Check out as a guest to avoid saving payment information online. The inconvenience of having to enter your credit card information each time keeps you safer because a data breach at a retailer will not expose your financial information. It also means your payment information is not saved or ready to be used by anyone who gets access to your account.
Use one credit card online or pay through a secure online mechanism. By using only one credit card online you’re limiting the damage that can happen if malicious actors gain that information. Alternatively, use one of the online payment mechanisms, such as PayPal.
Shop with trusted online retailers while browsing safely
Use well-known online retailers that have an established reputation for cybersecurity. Verify that they have good contact information listed on their site, and check with the Better Business Bureau or the FTC if you have questions or concerns.
Look for the lock symbol at the top of your browser or “https” in your URL bar. These mean that your communications with the website are encrypted and safe from prying eyes.
Never shop or log in to personal accounts when on public Wi-Fi or a public device. Public Wi-Fi can make all the personal information that you transmit visible to criminals. Public, shared devices, such as kiosks or library computers, can be infected with malware that will steal your information.

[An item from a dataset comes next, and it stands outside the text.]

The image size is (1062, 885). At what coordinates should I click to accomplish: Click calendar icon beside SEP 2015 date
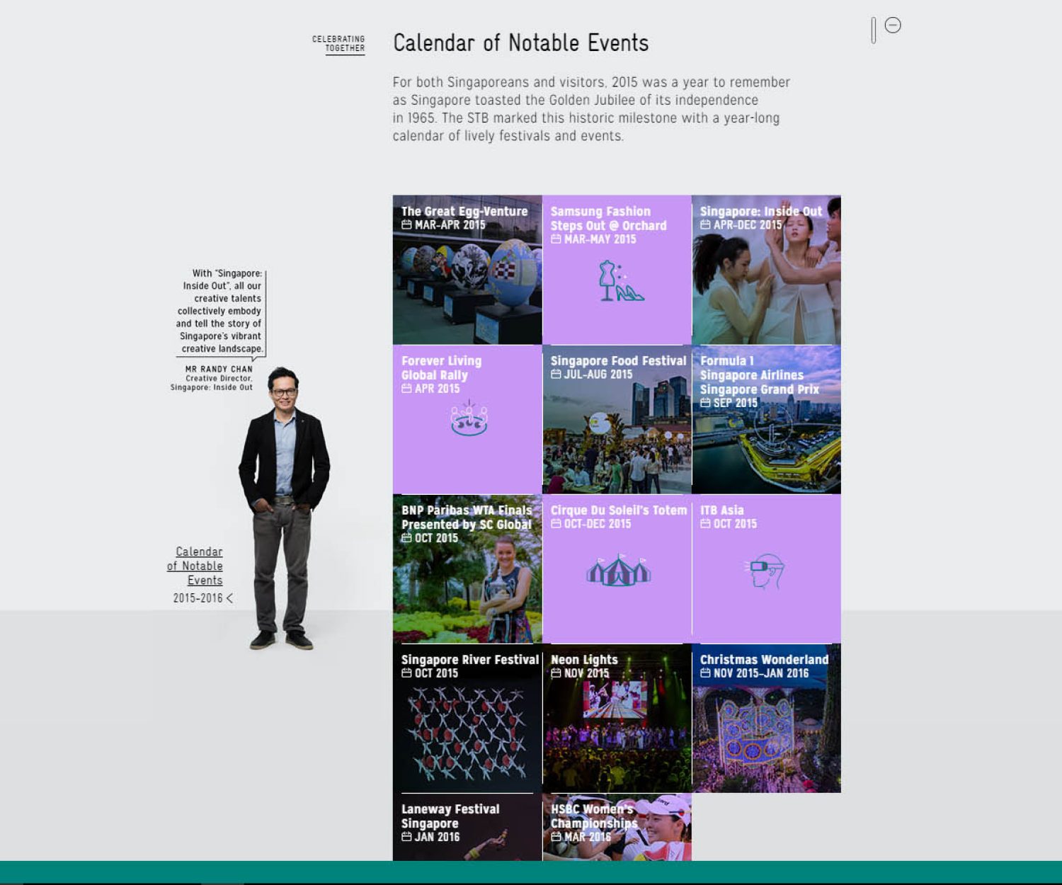coord(705,403)
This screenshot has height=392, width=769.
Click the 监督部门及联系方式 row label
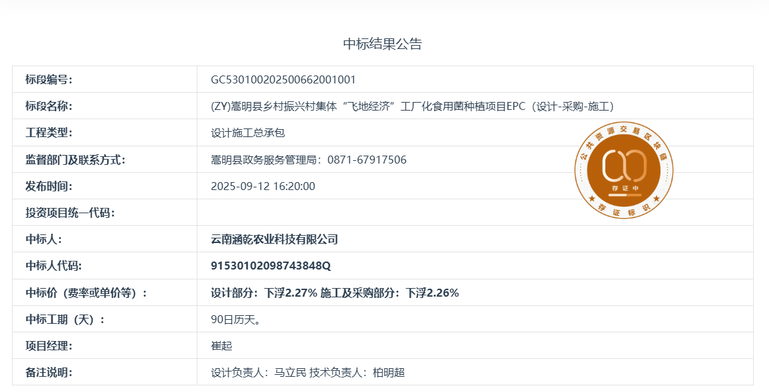76,160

Do not leave your browser open on a shopping site for long periods of time. Websites that use advertising feeds have occasionally had them hijacked by cybercriminals, who are then able to put malware on your device. This malware can steal your personal information or encrypt your device and demand a ransom to return it to your control.

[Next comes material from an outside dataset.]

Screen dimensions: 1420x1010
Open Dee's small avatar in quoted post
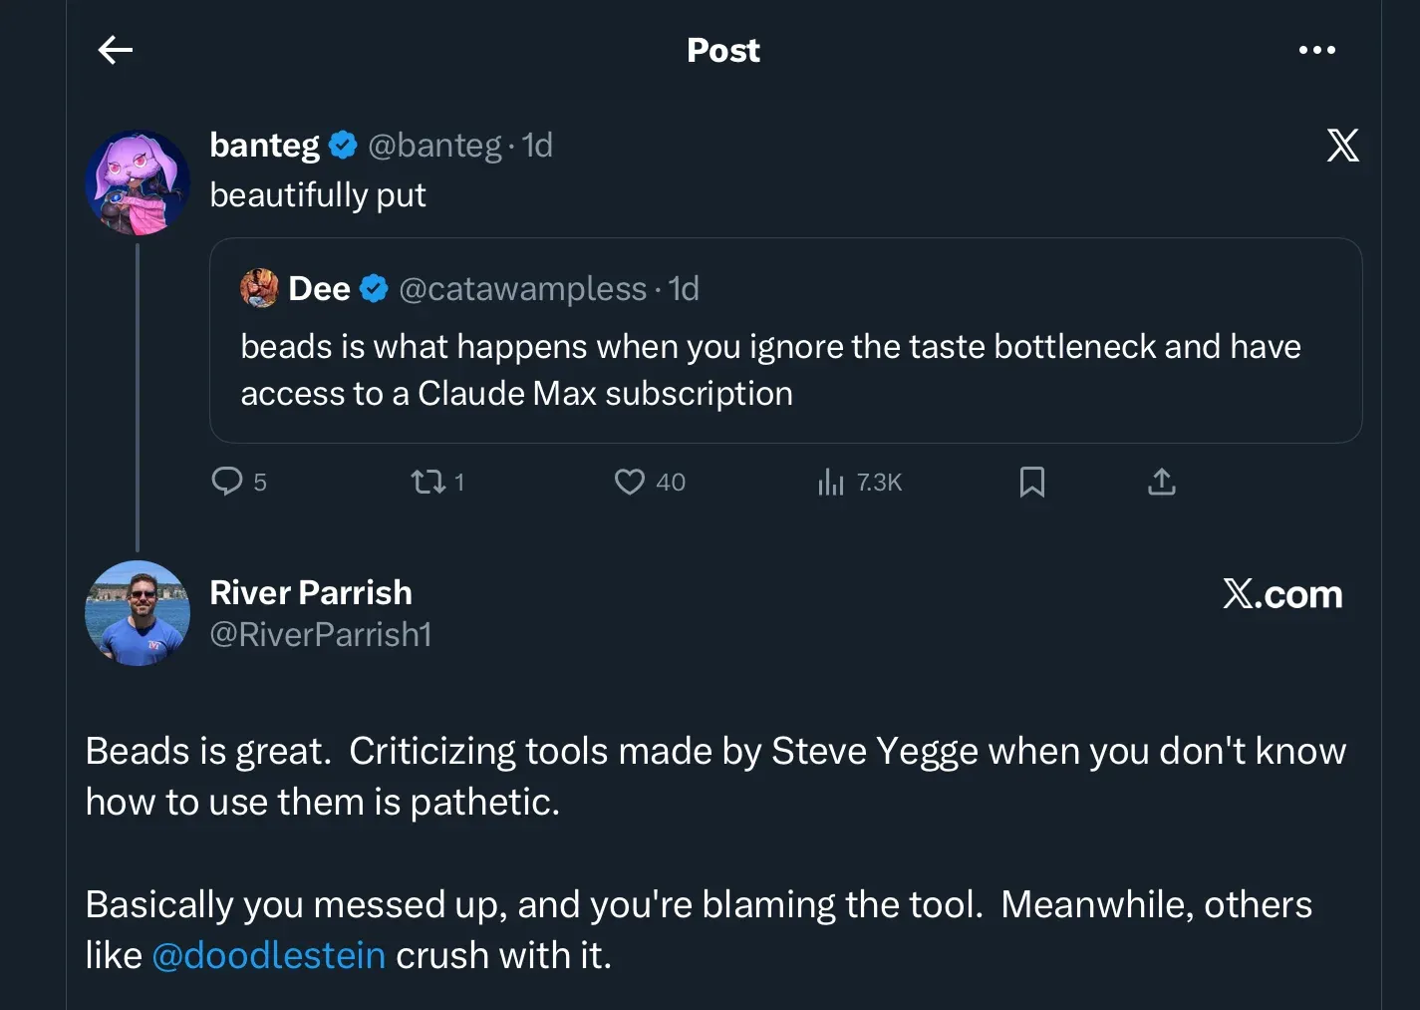click(x=259, y=289)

Keep your devices up-to-date. Always apply updates to your devices and software when they are available. Keeping devices up-to-date means you have applied all the available fixes for known problems and vulnerabilities. This makes you more secure.
Be smart when it comes to email confirmations and tracking information
Be careful which links you click on in your emails. At this time of a year, a favorite trick among cyber criminals is to send emails purportedly from the major shipping companies with a link to track your package. These may be a scam to download malware. They count on the fact that you’ve ordered many things online and are waiting for a package. Instead, cut and paste the tracking number into the shipping company’s website in order to track it. Additionally, always head directly to the site of the company you want to shop with by entering the URL into your browser when aiming to log in. Avoid clicking links directing you to log in, as they may send you to a malicious site that looks real, but can just steal your information.
Do not use your work email address for retail accounts. By using one of the free webmail accounts, such as Gmail or Hotmail, it will be much easier to identify a potentially malicious email coming to your work email, since the online retailers should not know that email address. This can also help you prevent criminals from knowing where you work, which is information than can potentially use to hack into your work account!